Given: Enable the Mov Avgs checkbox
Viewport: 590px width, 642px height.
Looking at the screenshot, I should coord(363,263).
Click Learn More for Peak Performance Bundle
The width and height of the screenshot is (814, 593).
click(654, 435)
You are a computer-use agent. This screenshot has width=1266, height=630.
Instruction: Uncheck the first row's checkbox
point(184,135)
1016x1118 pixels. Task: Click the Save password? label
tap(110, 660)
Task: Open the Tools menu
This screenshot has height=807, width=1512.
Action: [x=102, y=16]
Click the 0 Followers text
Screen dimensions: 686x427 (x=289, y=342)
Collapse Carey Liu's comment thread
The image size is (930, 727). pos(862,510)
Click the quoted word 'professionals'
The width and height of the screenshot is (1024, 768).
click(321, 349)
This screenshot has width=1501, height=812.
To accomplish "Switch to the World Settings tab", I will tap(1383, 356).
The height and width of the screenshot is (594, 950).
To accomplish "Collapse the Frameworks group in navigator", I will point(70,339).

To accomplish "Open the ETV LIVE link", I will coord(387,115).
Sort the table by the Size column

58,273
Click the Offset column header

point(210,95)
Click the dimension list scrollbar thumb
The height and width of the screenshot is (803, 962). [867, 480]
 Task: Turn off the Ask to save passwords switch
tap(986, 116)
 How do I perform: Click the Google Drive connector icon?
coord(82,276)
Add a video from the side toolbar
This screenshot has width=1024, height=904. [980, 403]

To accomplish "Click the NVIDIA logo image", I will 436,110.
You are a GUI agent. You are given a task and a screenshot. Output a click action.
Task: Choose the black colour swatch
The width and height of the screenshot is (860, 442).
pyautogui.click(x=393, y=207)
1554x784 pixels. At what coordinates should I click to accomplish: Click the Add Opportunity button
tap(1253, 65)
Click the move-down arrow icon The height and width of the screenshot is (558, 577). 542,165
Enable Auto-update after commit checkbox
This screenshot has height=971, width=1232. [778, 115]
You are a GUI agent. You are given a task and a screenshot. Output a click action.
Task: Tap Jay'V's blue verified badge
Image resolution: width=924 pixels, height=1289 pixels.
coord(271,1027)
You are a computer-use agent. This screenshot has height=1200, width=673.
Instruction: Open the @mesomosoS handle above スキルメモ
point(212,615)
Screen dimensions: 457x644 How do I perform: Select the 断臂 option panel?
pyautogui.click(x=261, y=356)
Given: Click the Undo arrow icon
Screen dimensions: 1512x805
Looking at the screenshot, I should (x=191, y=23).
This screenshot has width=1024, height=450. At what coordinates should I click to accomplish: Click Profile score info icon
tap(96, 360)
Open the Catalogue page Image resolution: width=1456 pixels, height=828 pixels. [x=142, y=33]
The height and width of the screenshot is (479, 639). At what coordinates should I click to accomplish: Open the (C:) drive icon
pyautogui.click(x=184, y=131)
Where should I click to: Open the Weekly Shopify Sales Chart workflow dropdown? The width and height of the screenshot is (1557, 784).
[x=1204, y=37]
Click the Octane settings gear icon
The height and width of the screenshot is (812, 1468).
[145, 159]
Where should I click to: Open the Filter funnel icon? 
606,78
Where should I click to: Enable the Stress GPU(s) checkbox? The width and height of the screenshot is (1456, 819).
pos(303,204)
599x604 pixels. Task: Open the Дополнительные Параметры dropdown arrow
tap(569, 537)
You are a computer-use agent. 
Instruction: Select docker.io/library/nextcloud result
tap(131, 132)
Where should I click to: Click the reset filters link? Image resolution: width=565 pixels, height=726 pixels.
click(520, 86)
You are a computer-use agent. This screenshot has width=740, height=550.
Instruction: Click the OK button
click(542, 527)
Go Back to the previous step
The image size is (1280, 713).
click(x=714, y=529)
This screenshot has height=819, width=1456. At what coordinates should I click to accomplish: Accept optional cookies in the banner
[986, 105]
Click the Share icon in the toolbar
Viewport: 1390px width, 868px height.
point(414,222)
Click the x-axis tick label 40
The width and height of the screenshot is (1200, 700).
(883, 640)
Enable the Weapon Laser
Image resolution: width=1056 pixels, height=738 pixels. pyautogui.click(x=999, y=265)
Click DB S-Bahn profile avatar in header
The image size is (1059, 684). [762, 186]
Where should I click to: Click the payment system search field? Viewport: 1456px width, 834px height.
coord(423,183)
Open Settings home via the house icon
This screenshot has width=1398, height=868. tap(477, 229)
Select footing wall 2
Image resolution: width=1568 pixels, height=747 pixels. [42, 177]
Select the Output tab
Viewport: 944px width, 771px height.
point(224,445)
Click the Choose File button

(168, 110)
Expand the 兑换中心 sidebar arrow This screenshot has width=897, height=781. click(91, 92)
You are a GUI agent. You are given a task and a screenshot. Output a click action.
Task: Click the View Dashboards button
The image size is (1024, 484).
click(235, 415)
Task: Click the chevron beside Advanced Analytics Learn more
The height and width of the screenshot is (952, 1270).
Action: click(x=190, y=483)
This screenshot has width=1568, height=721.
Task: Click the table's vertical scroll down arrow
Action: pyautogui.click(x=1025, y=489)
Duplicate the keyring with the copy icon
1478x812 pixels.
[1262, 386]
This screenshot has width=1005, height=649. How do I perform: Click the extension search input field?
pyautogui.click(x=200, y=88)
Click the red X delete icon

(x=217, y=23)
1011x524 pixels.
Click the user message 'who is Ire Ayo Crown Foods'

______

• _JOB_:
Copy the data word for word, from its first line through the line containing "I will point(70,339).", with both of those lines included.

• _SOLUTION_:
Given: Enable the Mov Avgs checkbox
Viewport: 590px width, 642px height.
Looking at the screenshot, I should coord(363,263).
Click Learn More for Peak Performance Bundle
The width and height of the screenshot is (814, 593).
click(654, 435)
You are a computer-use agent. This screenshot has width=1266, height=630.
Instruction: Uncheck the first row's checkbox
point(184,135)
1016x1118 pixels. Task: Click the Save password? label
tap(110, 660)
Task: Open the Tools menu
This screenshot has height=807, width=1512.
Action: [x=102, y=16]
Click the 0 Followers text
Screen dimensions: 686x427 (x=289, y=342)
Collapse Carey Liu's comment thread
The image size is (930, 727). pos(862,510)
Click the quoted word 'professionals'
The width and height of the screenshot is (1024, 768).
click(321, 349)
This screenshot has width=1501, height=812.
To accomplish "Switch to the World Settings tab", I will tap(1383, 356).
The height and width of the screenshot is (594, 950).
To accomplish "Collapse the Frameworks group in navigator", I will point(70,339).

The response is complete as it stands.